Back-to-school conjures images of desks in neat rows, and the smells of crayons and glue. Teachers work hard to make warm, inviting learning spaces for students, but let's take a step back. What does a desk represent? Imagine a classroom that looked less like a traditional classroom and more like an artist's studio. Our physical environment, as explored in The Third Teacher, tells us what is possible in that space. What if, instead of making our space for our students, we made it with our students? This is what design thinking allows us to do.

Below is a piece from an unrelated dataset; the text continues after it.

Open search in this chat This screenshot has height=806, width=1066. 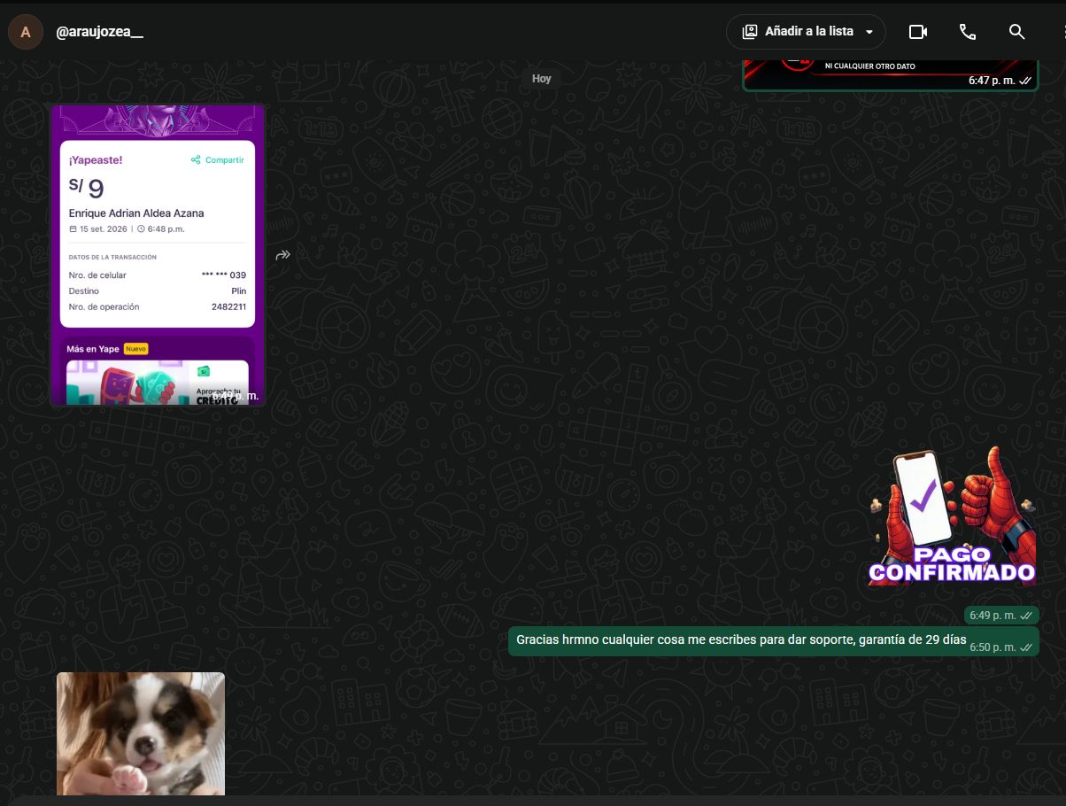[1017, 32]
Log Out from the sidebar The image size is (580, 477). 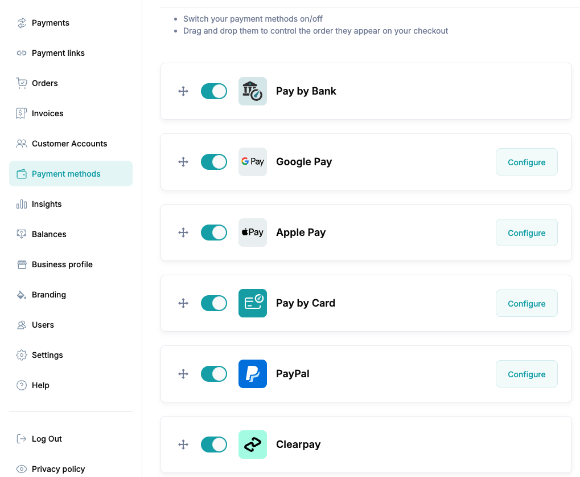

Last September, the day before students returned, I looked around my classroom and panicked. Bulletin boards were bare, and there was no furniture. I said to myself, Parents are going to think I don't care!" But the opposite was true after I took a risk: instead of me decorating a classroom for my students, we made a learning space together. After all, I work here, but so do they. Design thinking our way through making our own learning space was, hands down, the hardest and best change that I ever made as a classroom teacher.
Why Design Thinking?
Increasing student engagement by taking the leap into a deskless classroom required an introduction to design thinking and the support of my admin. Creating a learning space through design thinking is about fostering student agency from the outset. Students are more engaged in this space. More than an interior design project, rethinking a learning space is about remaking not only the space, but also the learning that happens there. Design thinking is about finding a real-world solution to a real-world problem.
Steps to use design thinking.
Step 1: Create empathy
Students explored where and how they work best and what might be done in this space if it could be remade in any way that they needed. At first, I had a hard time taking a hands-off approach and letting students own the space. I let go of my ownership by trusting them.
Step 2: Ideate
Brainstorm. To begin, every idea is a good idea. Students brainstormed and shook loose hundreds of ideas on sticky notes and chart paper. A silent gallery walk of all the ideas allowed us pick out the best ones.
Step 3: Prototype
After brainstorming, students sketched. Initial sketches led to the project-based learning where students measured the classroom and created a scale model. They discovered that the limited amount of space meant planning how to make it work best.
Step 4: Test, build, and tell the story
Volunteers helped construct and move furniture, but students were in charge of furniture placement, right down to arrangement of the bulletin boards. Rethinking our space on a limited budget meant that students had to get really creative. They looked around the school for unused furniture, asked for donations, and wrote letters to admin asking for funds. After the build, students reflected in their visual journals about how this space might work for them and what goals they would set for themselves.
Making It Work Day to Day
The deskless classroom looks like a space with no structure, but the opposite is true. In a space where more choice is available, students need to be held more accountable for their behavior and work outcome. This is still a fine balance for children in primary school. Self-regulation is difficult for some (let's be honest -- it's hard for lots of adults, too). So there must be a balance of choice and self-regulation. Remaking the space means putting students at the center of their learning. Giving them the privilege of choosing where and how to work requires them to take responsibility. And they will.